» Extracted records:
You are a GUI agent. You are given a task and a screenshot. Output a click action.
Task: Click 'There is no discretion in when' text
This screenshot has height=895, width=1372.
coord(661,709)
...
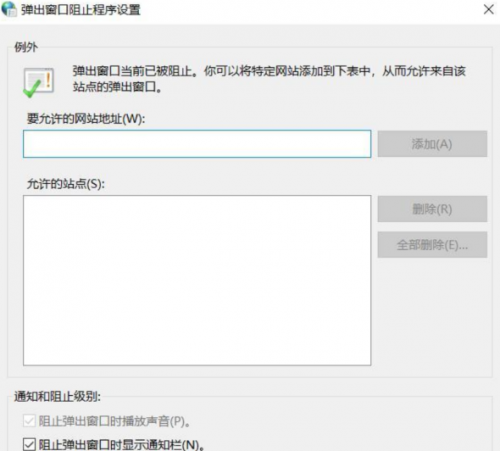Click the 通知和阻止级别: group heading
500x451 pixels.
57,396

» Set problem:
Express the lines as a JSON list of strings, one per line and leaving out blank lines, from the line containing "You are a GUI" up to and including the line containing "coord(661,709)".

» Output for this exercise:
[
  "You are a GUI agent. You are given a task and a screenshot. Output a click action.",
  "Task: Click 'There is no discretion in when' text",
  "This screenshot has height=895, width=1372.",
  "coord(661,709)"
]